Figure 2.

SynToc75 forms a high conductance cation-selective channel. (A) Current–voltage relationship of the fully open single channel (squares) and the most frequent subconductance level (circles) with 250 mM KCl on both sides of the membrane (data points were averaged from five independent bilayers, with SEMs <3.5%). (B) Voltage dependence of the probability for the SynToc75 channel being in any of its open states. To approach equilibrium of channel gating with respect to the applied membrane, voltages were applied for 5 min, but only the current recordings of the last minute were used to calculate open probability from the amplitude histograms (averages of at least three independent bilayers, with SEMs <6% of the values). (C and D) Influence of SynB2 (MLSRQQSQRQSQQSQRQSRYLL, M_r = 2, 9) and spermidine on the SynToc75 conductivity.

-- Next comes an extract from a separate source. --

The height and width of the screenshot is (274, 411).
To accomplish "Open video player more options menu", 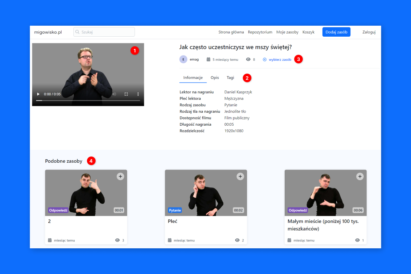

Voltage ramps (ΔV = 10 mV/s) were applied across bilayers containing multiple copies of the active SynToc75 channel. (C) Recording from a bilayer containing four active copies of the SynToc75 channel in asymmetrical 250 mM/20 mM KCl, 10 mM Mops/Tris (pH 7.0) buffer (cis/trans), control. (D) Same bilayer as in C, but after addition of 400 μM spermidine to the trans compartment. (E) Recording from a bilayer containing four active copies of the SynToc75 channel in asymmetrical 250 mM/20 mM KCl, 10 mM Mops/Tris (pH 7.0) buffer (cis/trans), control. (F) Same bilayer as in E, but after addition of 100 μM SynB2 to the trans compartment. (G) Recording from a bilayer containing 12 active copies of the SynToc75 channel in asymmetrical 250 mM/20 mM KCl, 10 mM Mops/Tris (pH 7.0) buffer (cis/trans). Black, control; gray/light gray, after addition of 1/5 nM SynB2 respectively to the trans compartment. (H) Recording from a bilayer containing 44 active copies of the SynToc75 channel in asymmetrical 250 mM/20 mM KCl, 10 mM Mops/Tris (pH 7.0) buffer (cis/trans). Black, control; gray, after addition of 100 μM SynB2 to the cis compartment.